How can I learn to manage my time in the Reading test?
IMPORTANT: do not attempt a practice Reading test under timed conditions until you can get the score you need. It is completely irrelevant if you can finish in 60 minutes if you can't get the score you need. If you need a Band 7 and you only get a Band 6, nobody will care that you finished the test in 60 minutes. The only thing that matters is YOUR SCORE.
There are several reasons students run out of time or rush and make mistakes in the Reading test. You need to decide which of the following are slowing you down, and the work on the necessary sub skills.
- You can't quickly find the part of the text that contains the answer.
Solution: You need to get better at skimming and scanning. You can probably scan, but you might not be able to skim. Very few students can skim. You can't skim if there are too many words you don't know. You can't skim (= read very quickly understand the main idea of a paragraph) if you can't ignore details. If you don't know if something is a detail until after you've read it, you aren't skimming.
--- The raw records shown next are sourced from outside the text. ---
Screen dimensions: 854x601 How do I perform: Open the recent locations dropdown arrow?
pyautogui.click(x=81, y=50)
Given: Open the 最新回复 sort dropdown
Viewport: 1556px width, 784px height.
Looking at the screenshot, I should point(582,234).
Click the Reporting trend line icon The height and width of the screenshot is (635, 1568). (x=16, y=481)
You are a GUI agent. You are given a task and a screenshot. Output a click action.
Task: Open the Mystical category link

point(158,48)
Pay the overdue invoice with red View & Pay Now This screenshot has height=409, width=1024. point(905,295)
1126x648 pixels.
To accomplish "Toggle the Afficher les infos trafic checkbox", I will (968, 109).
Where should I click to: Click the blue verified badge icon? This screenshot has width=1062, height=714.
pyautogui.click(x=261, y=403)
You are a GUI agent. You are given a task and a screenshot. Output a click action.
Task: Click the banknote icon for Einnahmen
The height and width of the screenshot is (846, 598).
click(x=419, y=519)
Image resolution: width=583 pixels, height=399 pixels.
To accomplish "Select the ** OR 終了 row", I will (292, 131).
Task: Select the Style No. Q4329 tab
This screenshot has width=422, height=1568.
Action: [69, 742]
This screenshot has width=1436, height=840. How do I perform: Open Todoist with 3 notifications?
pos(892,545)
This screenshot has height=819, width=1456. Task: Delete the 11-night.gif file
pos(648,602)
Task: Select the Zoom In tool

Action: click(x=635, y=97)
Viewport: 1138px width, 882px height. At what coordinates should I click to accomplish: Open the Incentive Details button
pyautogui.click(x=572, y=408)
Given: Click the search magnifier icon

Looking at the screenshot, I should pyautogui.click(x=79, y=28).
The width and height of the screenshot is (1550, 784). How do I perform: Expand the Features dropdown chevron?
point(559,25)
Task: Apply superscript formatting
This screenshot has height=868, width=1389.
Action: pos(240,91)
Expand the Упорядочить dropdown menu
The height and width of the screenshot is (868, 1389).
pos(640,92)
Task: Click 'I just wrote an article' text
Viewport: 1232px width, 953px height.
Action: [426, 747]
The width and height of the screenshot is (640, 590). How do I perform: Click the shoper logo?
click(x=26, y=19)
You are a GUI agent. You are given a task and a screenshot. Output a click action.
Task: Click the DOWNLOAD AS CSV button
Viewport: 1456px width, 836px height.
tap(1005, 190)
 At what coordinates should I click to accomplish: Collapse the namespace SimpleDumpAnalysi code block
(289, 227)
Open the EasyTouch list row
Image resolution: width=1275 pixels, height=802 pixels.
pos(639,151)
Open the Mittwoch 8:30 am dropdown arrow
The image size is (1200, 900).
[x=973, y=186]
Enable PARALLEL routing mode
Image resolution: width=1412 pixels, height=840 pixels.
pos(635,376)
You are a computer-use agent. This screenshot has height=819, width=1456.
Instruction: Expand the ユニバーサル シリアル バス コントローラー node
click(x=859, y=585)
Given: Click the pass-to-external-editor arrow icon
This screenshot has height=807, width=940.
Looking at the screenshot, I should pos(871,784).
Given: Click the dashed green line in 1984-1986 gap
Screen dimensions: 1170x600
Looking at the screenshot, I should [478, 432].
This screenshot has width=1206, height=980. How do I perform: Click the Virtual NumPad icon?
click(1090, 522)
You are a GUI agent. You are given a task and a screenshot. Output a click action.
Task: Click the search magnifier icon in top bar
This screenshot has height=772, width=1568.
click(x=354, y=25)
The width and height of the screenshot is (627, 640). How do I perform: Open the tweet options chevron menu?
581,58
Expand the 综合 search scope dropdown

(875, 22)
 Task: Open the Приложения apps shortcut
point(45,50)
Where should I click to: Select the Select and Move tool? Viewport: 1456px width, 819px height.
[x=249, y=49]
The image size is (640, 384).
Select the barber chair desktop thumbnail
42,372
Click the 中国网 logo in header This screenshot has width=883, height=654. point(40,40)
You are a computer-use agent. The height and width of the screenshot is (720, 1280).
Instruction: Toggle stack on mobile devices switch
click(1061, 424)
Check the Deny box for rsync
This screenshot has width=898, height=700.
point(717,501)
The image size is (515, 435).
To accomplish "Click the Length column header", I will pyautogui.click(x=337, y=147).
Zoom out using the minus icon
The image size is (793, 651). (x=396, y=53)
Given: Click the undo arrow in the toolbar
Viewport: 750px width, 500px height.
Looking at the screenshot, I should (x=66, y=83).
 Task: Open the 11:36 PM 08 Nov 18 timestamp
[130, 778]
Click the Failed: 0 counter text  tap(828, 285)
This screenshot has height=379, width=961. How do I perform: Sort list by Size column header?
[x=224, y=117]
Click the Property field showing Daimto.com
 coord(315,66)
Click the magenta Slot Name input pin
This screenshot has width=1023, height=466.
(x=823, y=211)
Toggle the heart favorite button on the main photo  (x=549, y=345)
Learn to skim and improve your vocabulary.
- Complicated grammar takes a long time to decipher.
Solution: Improve your general reading skills. You don't have to learn how to produce complicated grammatical structures, but you do need to be able to understand them.
- You read words and sentences that do not contain the answer. In other words, you don't (or can't) ignore the irrelevant information.
Solution: Follow the strategy. This probably means you need to master the sub skills.
You might know that you are supposed to skim to find the relevant part of the text, but you might not actually be able to skim. Skimming means reading very, very, very quickly to find the main idea only. You ignore every single detail. If you cannot ignore the details, you cannot skim. If you cannot skim, you cannot follow the strategy. Learn to skim.
- When you find the part of the text that contains the answer, you read the words and sentences too slowly.
Solution: Increase your reading speed.
Finally, if you want to get better at reading, you have to read and read and read, and then read some more. There are two ways to approach reading, and you need to practice both separately (you can't do both at the same time):
- read to learn new words and improve your vocabulary
- read for meaning (= you think about why this or that information is included, why the author used this word or that word, why the author used this expression instead of that expression, etc.)